DETROIT - Before getting to the forecast, this is Severe Weather Awareness Week here in Michigan, and the Michigan Committee for Severe Weather Awareness announced the winners of its annual statewide severe weather poster contest this morning.
It's a really big day -- one of my favorites of the entire year -- because the four 4th and 5th graders whose posters were judged best of the hundreds sent in are honored by the committee in the rotunda of our historic state capitol building.
As a proud member of the committee, I'm especially excited to report to you that one of the four finalists is from Metro Detroit!

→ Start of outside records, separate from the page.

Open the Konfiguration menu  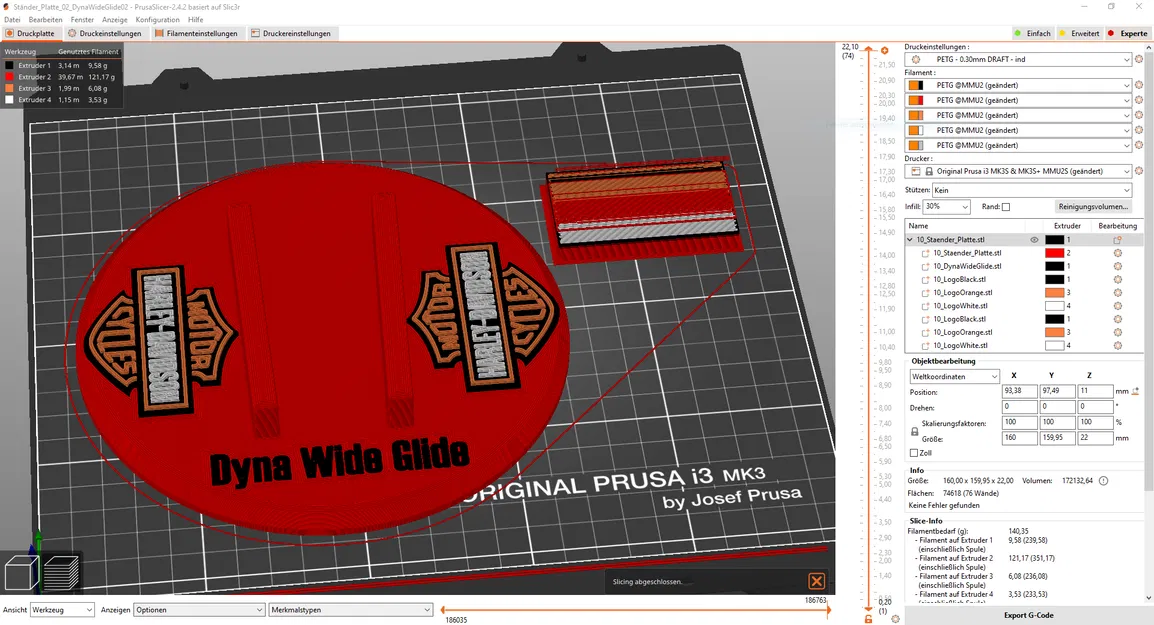coord(157,20)
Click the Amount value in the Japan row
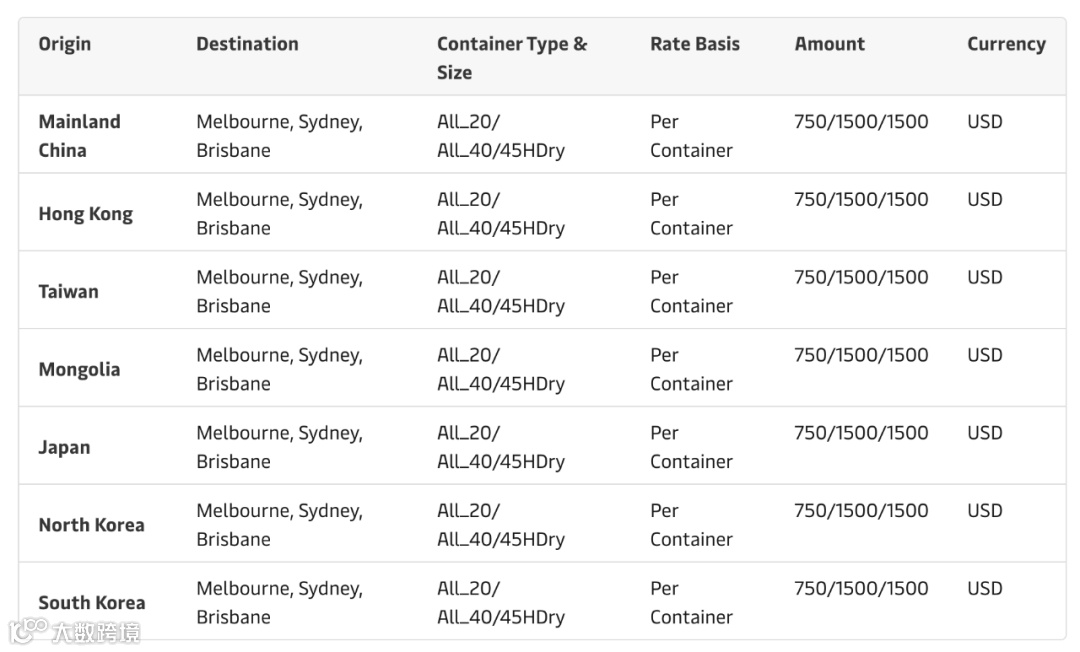The image size is (1080, 652). (861, 433)
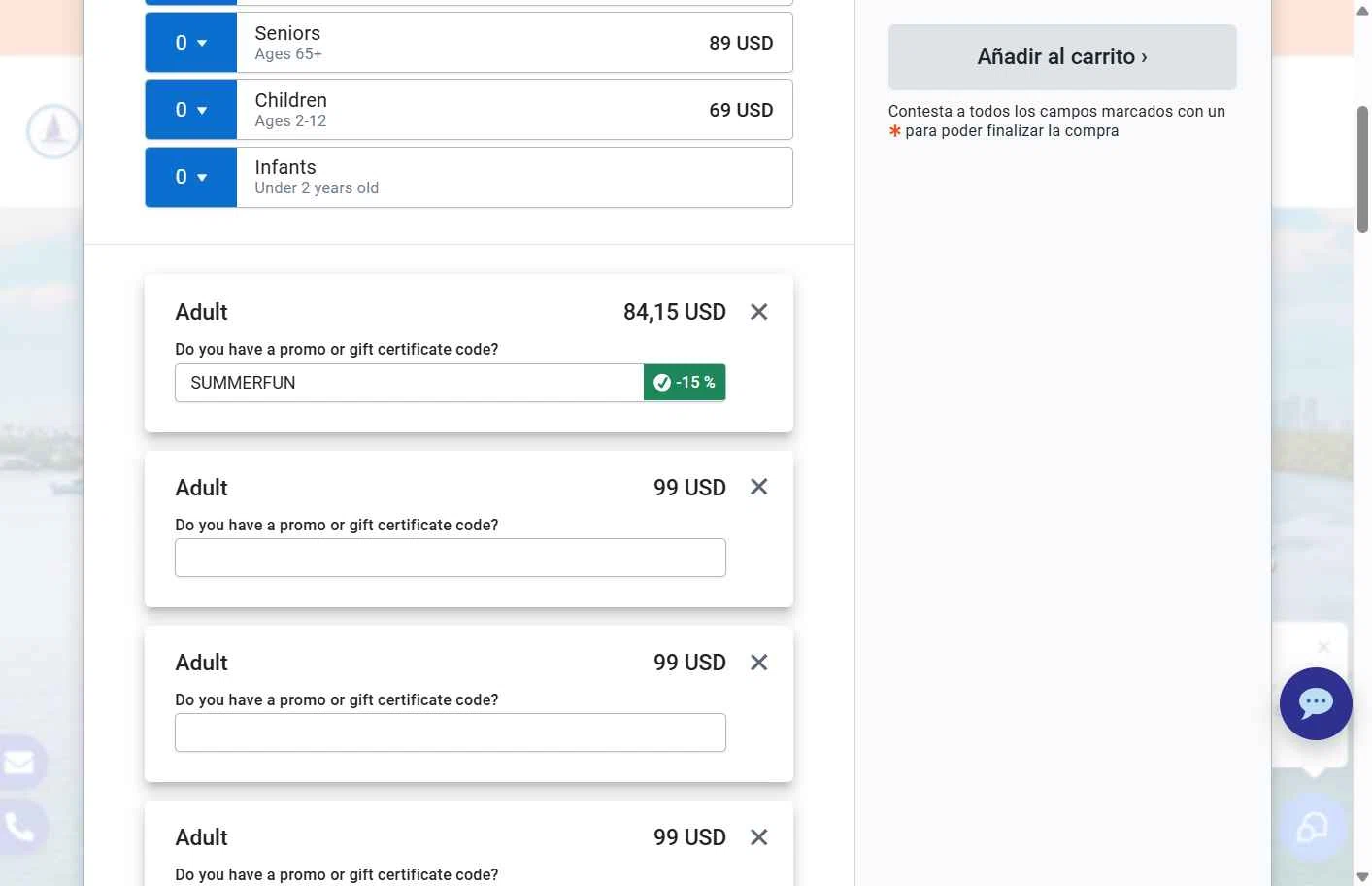The width and height of the screenshot is (1372, 886).
Task: Click the faded chat icon below chat bubble
Action: [x=1313, y=828]
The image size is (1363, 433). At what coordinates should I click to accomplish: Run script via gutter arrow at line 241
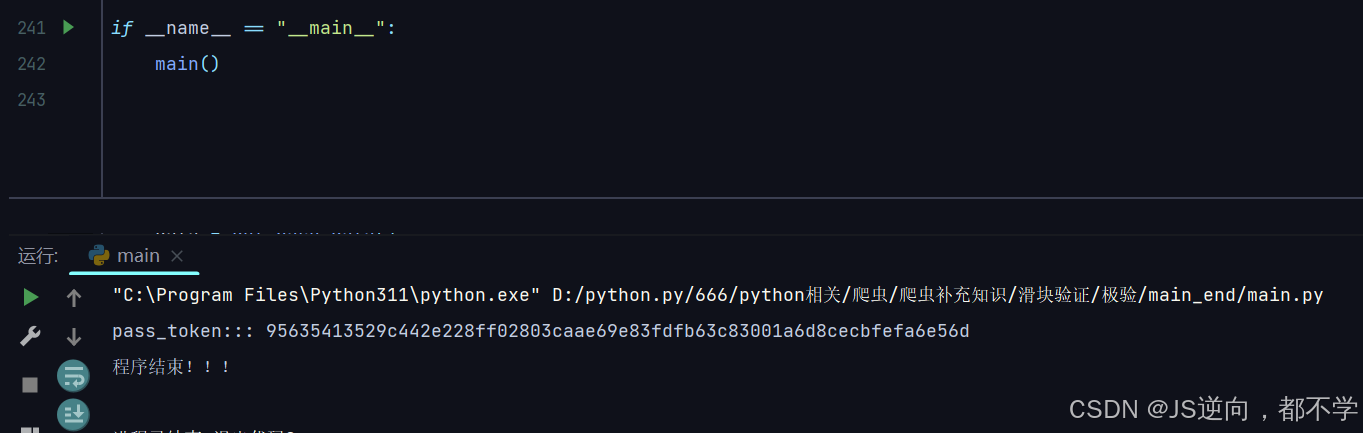coord(68,27)
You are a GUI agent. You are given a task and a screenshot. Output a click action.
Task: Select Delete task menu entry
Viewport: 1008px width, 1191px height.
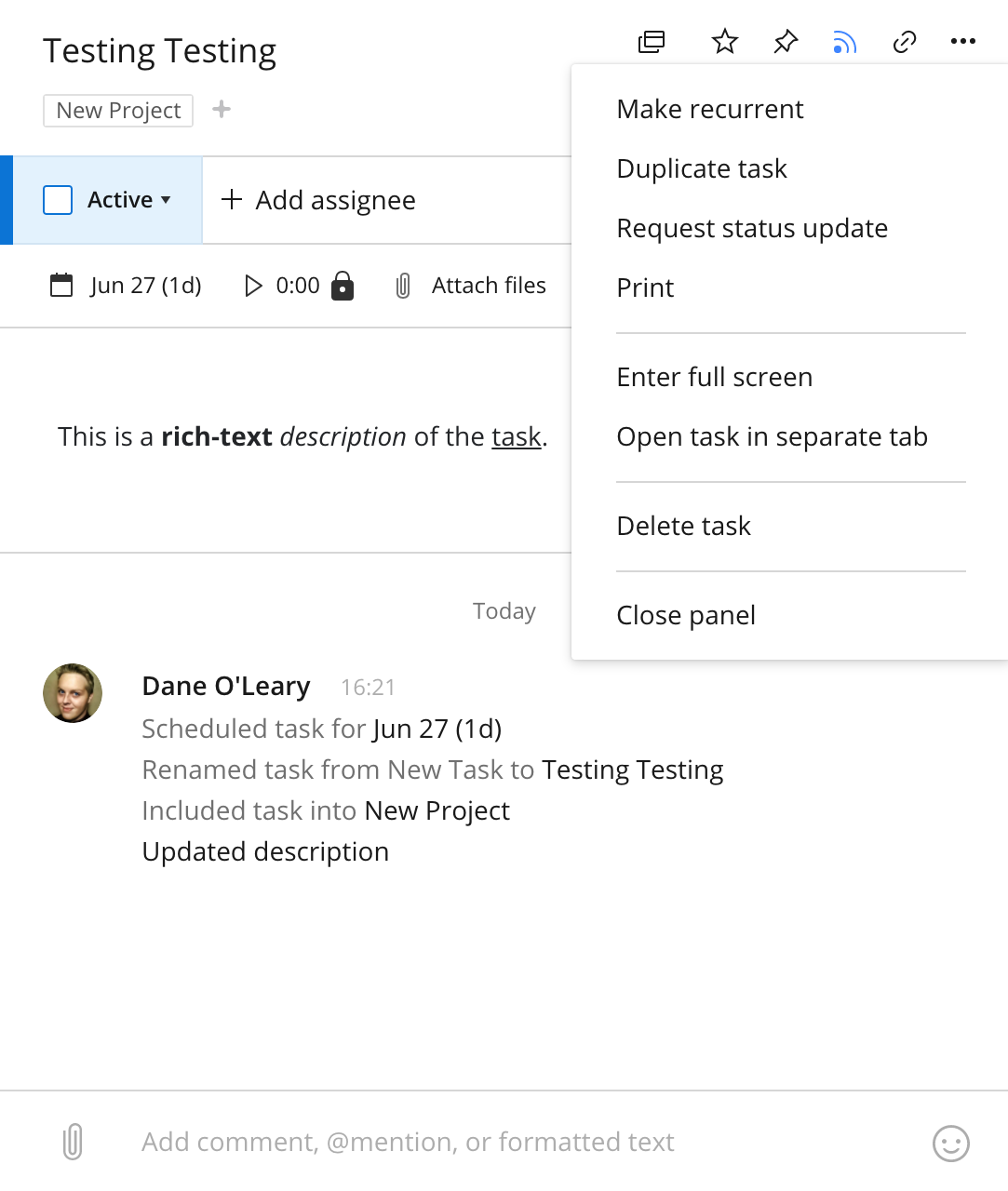pyautogui.click(x=684, y=526)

It was great to be in Lansing this morning to help honor Kayleigh Kewson from St. Fabian School in Farmington Hills, who drew a fantastic poster about severe winter weather safety. Congratulations, Kayleigh!
Fortunately, Keyleigh's winter safety tips aren't needed in this forecast! Expect clearing skies overnight, with lows in the low 30s.
Wednesday will feature mostly sunny skies, with highs in the low to mid 50s. Partly cloudy and becoming breezy Wednesday night, with lows near 40.
Partly cloudy, breezy and warmer on Thursday, with scattered showers possible by late afternoon. Highs in the mid 60s. Showers likely Thursday night, with lows in the mid to upper 30s.
Partly cloudy on Friday, with highs near 60. Becoming mostly clear Friday night, with lows in the mid 30s.
Our weekend gets off to a great start with mostly sunny skies on Saturday, and highs near 60. Increasing clouds Saturday night with showers possible late at night (you Saturday evening plans are fine). Lows in the mid to upper 40s.
Mostly cloudy and breezy with showers likely to start our Sunday, then a warm front passes through and more showers and even a thundershower are possible Sunday afternoon. Highs in the low 60s. Rain is likely Sunday night, with lows in the low 40s.
Next week forecast:
Mostly cloudy and breezy on Monday with showers likely ahead of a strong cold front, and highs near 50. The timing of the front still isn't certain.
For example, the GFS model brings the front through faster, with rain ending by midday. The ECMWF model, by contrast, holds the front back and keeps us in rain chances right into Monday night (which would also keep us warmer on Monday).
There's no way to gauge the front's speed right now. I'll let you know as I get more confident about this.